Elections en Tunisie : entretien avec Souhayr Belhassen, présidente d’honneur de la FIDH

28/10/2014
Communiqué


Que vous inspire le déroulement et le résultat des élections législatives du 26 octobre ?

Ces élections démontrent que les Tunisiennes et les Tunisiens se sont parfaitement appropriés le jeu démocratique et qu’ils ont pris conscience que leur bulletin de vote pouvait changer les choses. La politique menée par le parti islamiste Ennahdha au pouvoir a provoqué déception et frustrations. Vainqueur des élections du 23 octobre 2011, Ennahda a par diverses initiatives tenté une islamisation de la société, en essayant d’introduire la Charia dans la constitution et de réduire ainsi la référence à l’universalité des droits et des libertés. C’est grâce à la mobilisation des démocrates que Nidaa Tounès, une coalition anti-islamiste, est sorti vainqueur de ces dernières élections, faisant de la Tunisie une exception dans la région arabe et un formidable laboratoire politique.

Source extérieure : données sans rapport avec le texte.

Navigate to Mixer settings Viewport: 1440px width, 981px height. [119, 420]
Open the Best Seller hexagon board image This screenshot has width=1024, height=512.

La victoire de Nidaa Tounès, alors qu’Ennahada était au pouvoir, démontre également que l’alternance est dorénavant possible par les urnes : ce qui constitue une véritable victoire pour la démocratie.

Concernant le déroulement des élections, on regrette fortement que des irrégularités et fraudes ont été constatées dans certains bureaux de vote, surtout à l’étranger. Malgré ces irrégularités, tous les partis ont publiquement annoncé qu’elles n’avaient pas eu de véritable conséquence sur le résultat final. Il est cependant crucial que toute la lumière soit faite sur ces irrégularités avant les présidentielles le 23 novembre 2014.

Une autre préoccupation est la défection des jeunes auteurs du soulèvement de 2011 et partie inhérente de toute la mouvance anti-islamiste durant ces trois dernières années. Il semble qu’ils aient été, et cela se comprend parfaitement, davantage préoccupés par la gangrène du chômage.

Quels sont les principaux challenges législatifs qui attendent les nouveaux parlementaires ?

Aujourd’hui, de nombreuses lois en vigueur en Tunisie ne sont pas en conformité avec la nouvelle constitution adoptée en2014. Le parlement devra donc rapidement remédier à ces incohérences législatives. Cela est d’autant plus important qu’elles concernent des aspects cruciaux de notre société : la justice, l’égalité entre les hommes et les femmes, les droits économiques et sociaux, etc...

Ainsi, malgré l’inscription des libertés d’expression de pensée et d’opinion dans l’article 31 de la nouvelle constitution, l’article 226 du code pénal qui porte sur l’outrage public à la pudeur et le fait de porter atteinte publiquement aux bonnes mœurs constitue une limite légale à ces libertés. L’inégalité successorale est également un exemple flagrant de l’incompatibilité du code de la famille avec le principe d’égalité entre les hommes et les femmes énoncé dans l’article 20 de la constitution.

Le nouveau parlement devra également prendre les mesures nécessaires pour que la vie des citoyens s’améliore et que leurs droits élémentaires soient garantis.

A cet égard, la FIDH va organiser dans les semaines qui viennent un séminaire sur l’harmonisation des lois nationales avec la nouvelle constitution et les conventions internationales de protection des droits humains ratifiées par la Tunisie.

Pensez-vous que la communauté internationale se réjouira du résultat de ces élections ?

Nous avons parfois eu l’impression que l’aide internationale, qu’elle provienne des pays arabes ou de l’Occident, était conditionnée à la capacité des Tunisiennes et les Tunisiens "à absorber leurs islamistes". Je crains donc aujourd’hui que la communauté internationale ne pousse le futur gouvernement à mettre sur pied un gouvernement d’union nationale. Comme je l’ai dit plus haut, les Tunisiennes et les Tunisiens ont accepté les règles du jeu démocratique, au tour des partis qui ont perdu les élections et de la communauté internationale de faire la même chose.